#### The problem
Copy out the hot and sour chicken soup recipe below in full, word for word.

#### Text block
Chinese Hot and Sour Chicken Soup

Chinese Hot and Sour Chicken Soup is one of the most popular takeaway dishes that is almost on every Chinese restaurant's menu.
Prep Time10 minutes
Cook Time40 minutes
soaking time30 minutes
Total Time1 hour 20 minutes
Course: Appetizer, Main Course, Soup
Cuisine: Asian, Chinese
Diet: Low Lactose
Servings: 4 people
Calories: 438kcal
Author: Ayla Clulee

Equipment

  • 1 kitchen scale
  • 1 measuring spoons
  • 1 Measuring cups
  • 1 Lodge Dutch oven
  • 1 Sharp knife

Ingredients

  • 5 cups chicken stock or vegetable stock
  • ½ TSP chili flakes or chili powder (adjust to your taste)
  • 1 TSP salt
  • 4 tablespoon all purpose soy sauce
  • 1 tablespoon mirin
  • 1 tablespoon shaoxing cooking wine (replace with same amount of mirin or sake if you don't have it)

#### Dataset content
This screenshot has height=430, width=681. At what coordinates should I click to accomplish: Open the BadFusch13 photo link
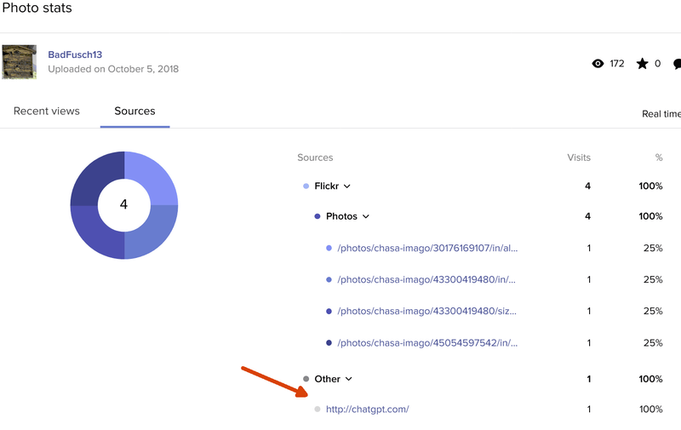[x=77, y=54]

#### Written response
Chinese Hot and Sour Chicken Soup

Chinese Hot and Sour Chicken Soup is one of the most popular takeaway dishes that is almost on every Chinese restaurant's menu.
Prep Time10 minutes
Cook Time40 minutes
soaking time30 minutes
Total Time1 hour 20 minutes
Course: Appetizer, Main Course, Soup
Cuisine: Asian, Chinese
Diet: Low Lactose
Servings: 4 people
Calories: 438kcal
Author: Ayla Clulee

Equipment

  • 1 kitchen scale
  • 1 measuring spoons
  • 1 Measuring cups
  • 1 Lodge Dutch oven
  • 1 Sharp knife

Ingredients

  • 5 cups chicken stock or vegetable stock
  • ½ TSP chili flakes or chili powder (adjust to your taste)
  • 1 TSP salt
  • 4 tablespoon all purpose soy sauce
  • 1 tablespoon mirin
  • 1 tablespoon shaoxing cooking wine (replace with same amount of mirin or sake if you don't have it)